On August 30, the Rockefeller Foundation and the Community Systems Foundation (CSF) joined up with the Technology Salon NYC to host the second in a series of 3 Salons on the use of ICTs in monitoring and evaluating development outcomes and to discuss just this question. Our lead discussants were: Revati Prasad from Internews, Tom O’Connell from UNICEF and Jake Watson from the International Rescue Committee. (Thanks Jake for stepping in at the last minute!)
We started off with the comment that “Many of us are faced with the “I” word – in other words, having to demonstrate impact on the ground. But how can we do that if we are 4 levels removed from where change is happening?” How can organizations and donors or those sitting in offices in Washington DC or New York City support grantees and local offices to feed back more quickly and more accurately?
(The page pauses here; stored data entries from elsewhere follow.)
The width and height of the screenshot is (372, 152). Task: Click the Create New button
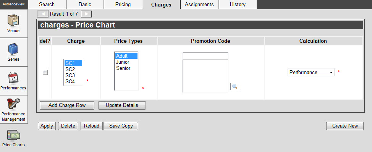pos(345,126)
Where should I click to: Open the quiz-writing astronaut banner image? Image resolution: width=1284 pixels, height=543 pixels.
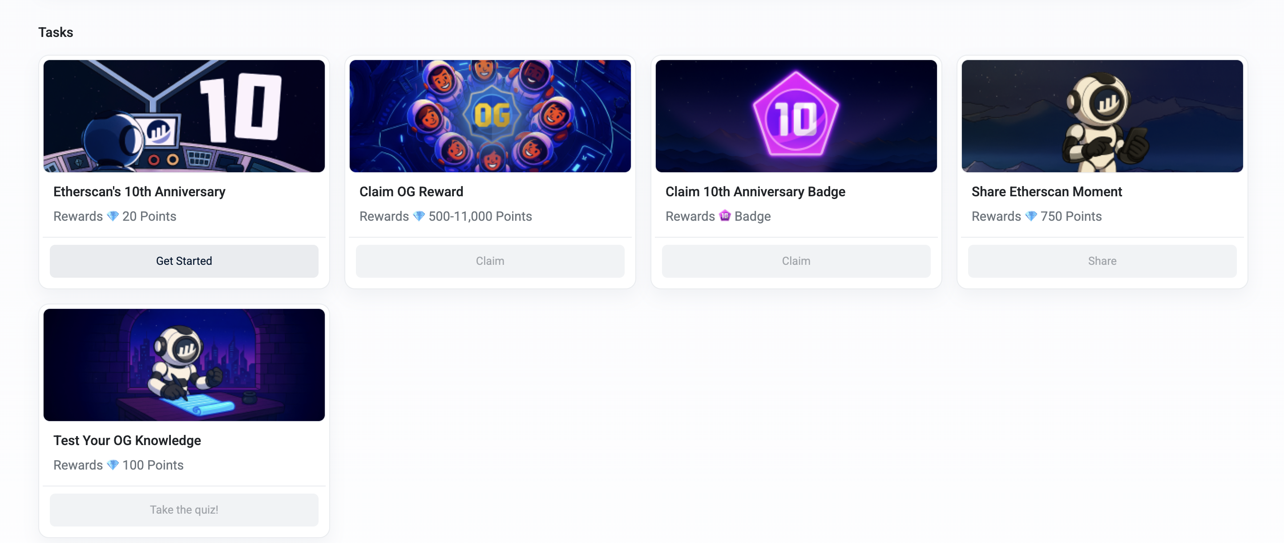click(x=184, y=365)
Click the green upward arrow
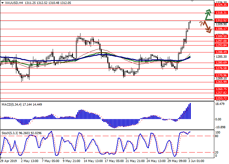 [x=208, y=15]
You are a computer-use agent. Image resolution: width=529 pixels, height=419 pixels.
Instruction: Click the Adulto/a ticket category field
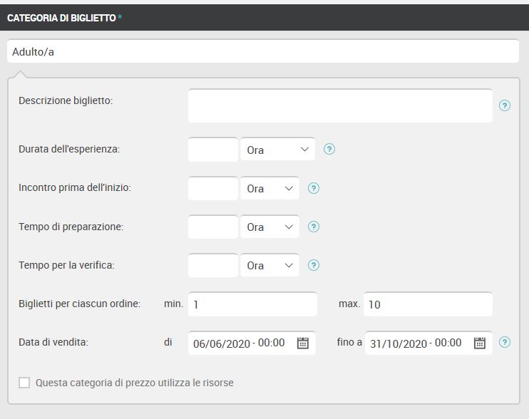pos(263,51)
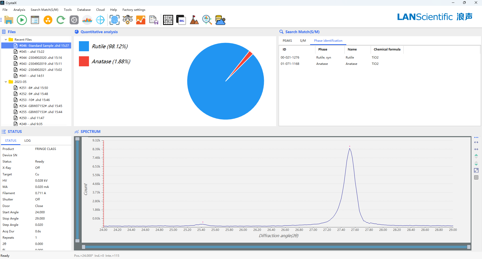Click the orange radiation symbol icon
This screenshot has height=259, width=482.
click(x=48, y=20)
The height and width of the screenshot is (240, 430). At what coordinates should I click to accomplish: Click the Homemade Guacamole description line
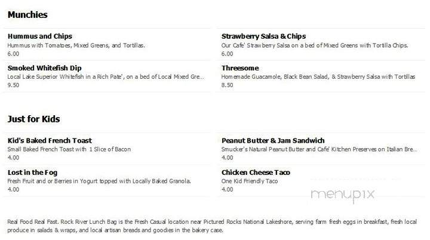click(x=318, y=77)
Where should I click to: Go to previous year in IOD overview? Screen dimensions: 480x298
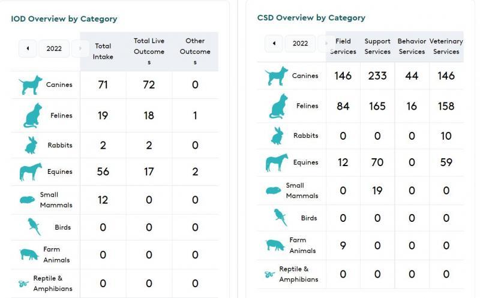click(x=28, y=49)
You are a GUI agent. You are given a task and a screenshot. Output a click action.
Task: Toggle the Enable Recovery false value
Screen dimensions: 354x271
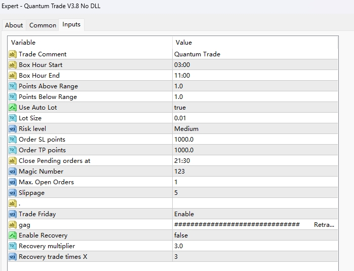click(x=181, y=235)
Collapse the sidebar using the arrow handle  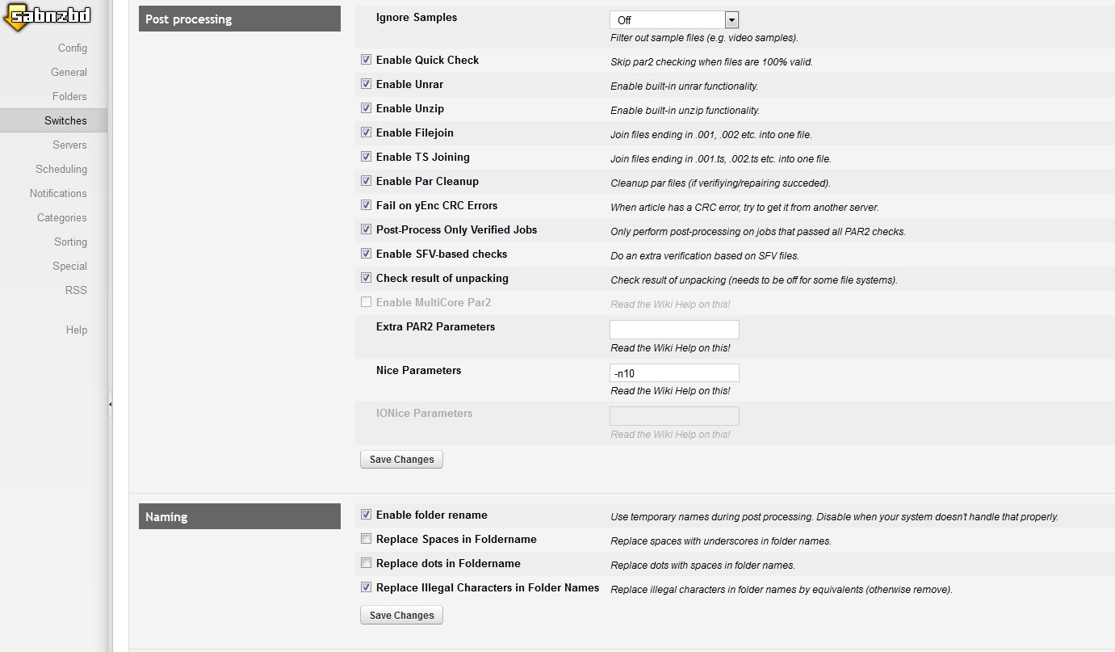point(110,404)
From this question, the conversation flowed into a number of directions and suggestions.
1) Determine what works locally
Donor shouldn’t be coming in to say “here’s what works.” Instead, they should be creating local environments for innovation. Rather than pushing things down to people, we need to start thinking from the eyes of the community and incorporate that into how we think and what we do. One participant confirmed that idea with a concrete example. “We went in with ideas – wouldn’t SMS be great… but it became clear that SMS was not the right tool, it was voice. So we worked to establish a hotline. This has connected [the population] with services, it also connects with a database that came from [their] own needs and it tracks what they want to track.” As discussed in the last Salon, however, incentive and motivation are critical. “Early on, even though indicators were set by the community, there was no direct incentive to report.” Once the mentioned call center connected the reporting to access to services, people were more motivated to report.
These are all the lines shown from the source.